Genome browsers bring the world of genomics to mainstream molecular biology. Without any easy way of accessing a sequenced genome, a new assembly is well beyond the reach of any non-computationally-oriented researcher. With a genome browser, however, biologists can go straight to their favorite genes and begin to integrate their understanding of expression, regulation, and conservation between species.
Besides choosing from several public browsers, you can choose to create a custom one using publicly available genome browser software. As frequent users of public genome browsers, we have some favorites, and we’ve also set up a couple of our own.
What’s out there
How do the current public genome browsers compare? American biologists often start with NCBI’s MapViewer, since it’s well linked to other popular NCBI databases. It’s fine for identifying genes in a genome neighborhood and getting genome sequence. The graphics, however, aren’t so easy on the eyes, and even for the human genome, the available annotation tracks are limited.
Away from the hegemony of the NCBI, EMBL’s European Bioinformatics Institute and the Sanger Institute created the popular Ensembl database with its ContigView browser. ContigView is a full-featured browser with many annotation tracks and the ability to export sequence, gene features, and PDF images. Directionality (strand) of some features, however, is not clear, and diagonal introns (the traditional representation) don’t come across well with bitmap graphics. Archived versions are available, so even after an Ensembl update, you can return to the same browser and data. Custom annotation tracks can be added by going to the obscurely named “DAS Sources” menu, which refers to a Distributed Annotation System.
Another choice is the UCSC Genome Browser, which is our favorite. This browser does basically what the Ensembl browser can do, but a little better and faster. First, it has a really big selection of annotation tracks, some of which (like the Conservation track, with data from 28-species alignments) cannot be found elsewhere. Tracks can be displayed in multiple levels of detail, and other aspects of the graphic configuration are quite nice. We like the use of diagonal marks in introns to show strandedness, along with a similar convention for many continuous features (like single-exon ESTs). Also, coding and UTR regions are differentiated by height, rather than color, of the gene. A very helpful tool connected to this genome browser is the sequence alignment tool BLAT, which can link a novel sequence to a genome position in seconds: much faster than Blast, albeit less sensitive. We also really like the ease with which one can “Add Custom Tracks,” where we can show our own data alongside our selection of public tracks. UCSC, like Ensembl, provides all its data for download, along with the browser software.
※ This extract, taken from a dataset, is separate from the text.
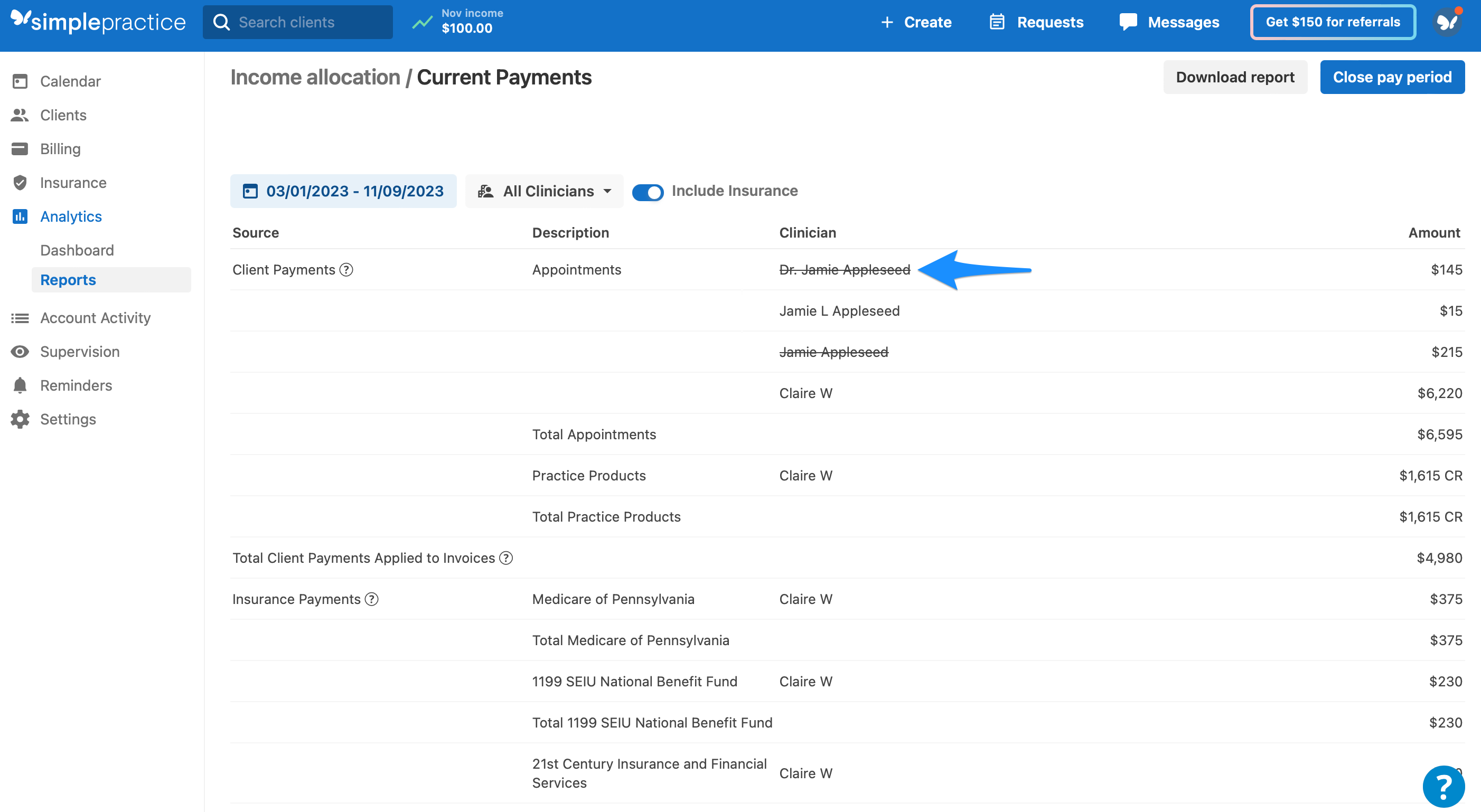Select the Supervision eye icon
1481x812 pixels.
pyautogui.click(x=79, y=351)
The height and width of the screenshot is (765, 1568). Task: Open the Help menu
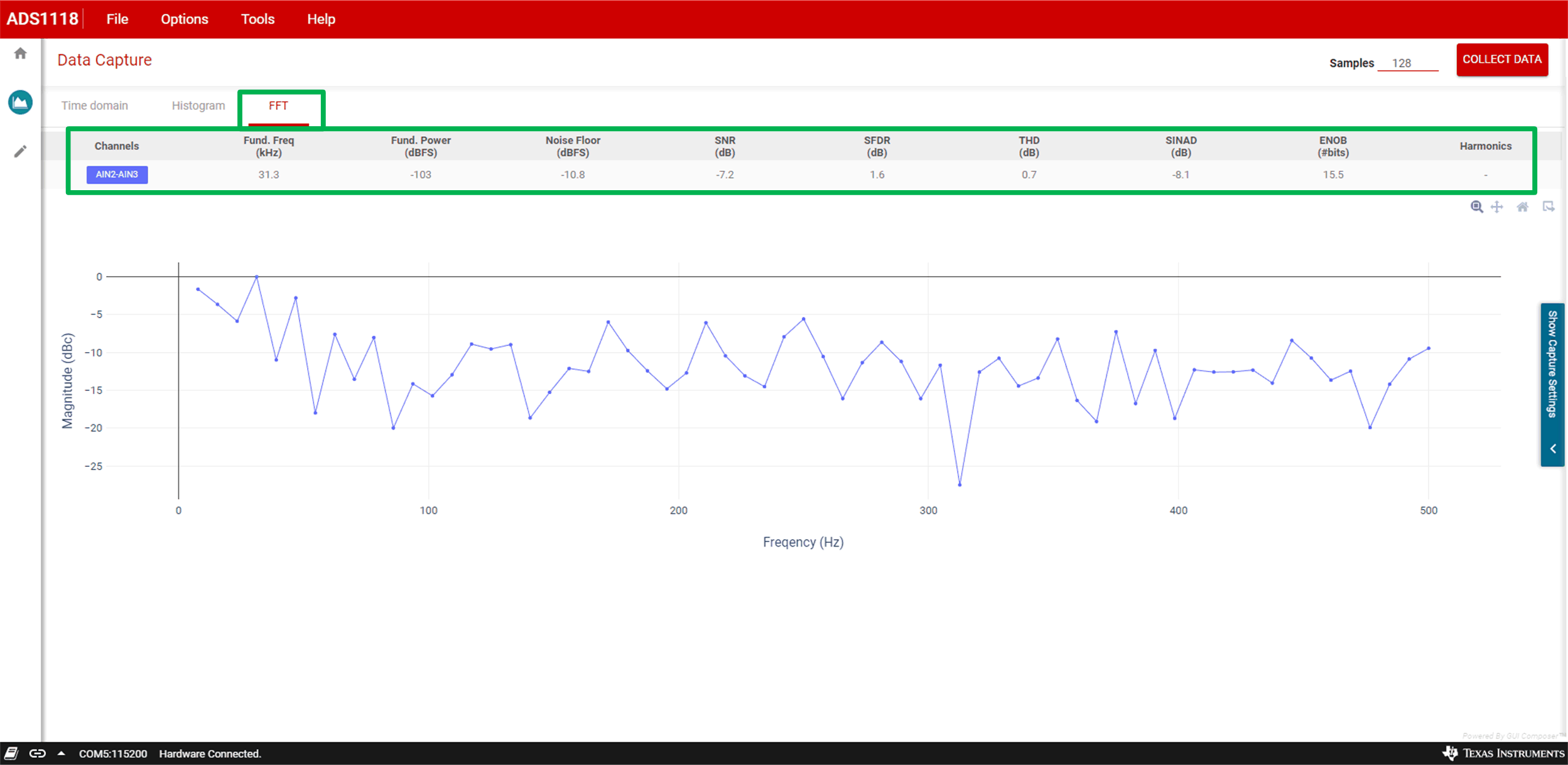pyautogui.click(x=321, y=19)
Many model organism databases choose to use the GBrowse genome browser package because of its ease of use and installation. GBrowse software is used for popular databases such as SGD (yeast), Flybase, Wormbase, MGI (mouse), and the human HapMap project. GBrowse has most of the features and power of the Ensembl and UCSC browsers, and it also has some extras like the Flip option, so you can orient your gene left-to-right even if it’s on the negative strand of the reference chromosome. It also provides the download of all annotation tracks and/or sequence as tab-delimited and fasta files.
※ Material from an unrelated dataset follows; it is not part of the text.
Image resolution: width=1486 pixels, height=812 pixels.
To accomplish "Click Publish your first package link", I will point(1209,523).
If you’re studying a genome that’s not already browsable or simply want to add multiple large tracks of data to a well-studied genome, try setting up a custom browser. A GBrowse browser can be set up by a single person, although it does take awhile to get things working the first time. Right out of the box it runs with flat files, but to get the real thing, you’ll want to install your genome sequence and annotation tracks in a relational database like MySQL. Public GBrowse installations often let you have one big tab-delimited GFF file with all of their annotations, but creating yours can be tricky. Nevertheless, displaying custom data is probably the reason you’re setting up a genome browser, so creating GFF files will be a major part of that.
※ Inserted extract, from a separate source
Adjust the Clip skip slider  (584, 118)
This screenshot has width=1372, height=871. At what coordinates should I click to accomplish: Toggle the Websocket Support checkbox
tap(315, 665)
A whole other type of genome browser that many biologists never see is the annotation browser. On one hand, it’s quite similar to typical genome browsers in that it provides a graphical display of genes and other data aligned to the genome. On the other hand, in contrast to all above resources, these are tools for producing manual annotation. The user can work through the graphical interface to edit the annotations in the database, allowing experts to refine annotations. Two choices here are Apollo (from the GMOD people who created GBrowse) and Argo (from the Broad Institute). Both Apollo and Argo are usually run as Java applications, and they are easier than the above genome browsers to get started — a big advantage. The main disadvantage for some potential users is their design; they need lots of memory, so jumping between chromosomes in a vertebrate genome doesn’t work very well. These two tools have quite different interfaces and functionality, but since they’re so easy to set up, you can try both before deciding which you prefer. They also both have synteny viewer add-ons to compare two genomes.
Fran Lewitter, PhD, is director of bioinformatics and research computing at the Whitehead Institute for Biomedical Research. This column was written in collaboration with George Bell, PhD, a bioinformatics scientist in Fran’s group.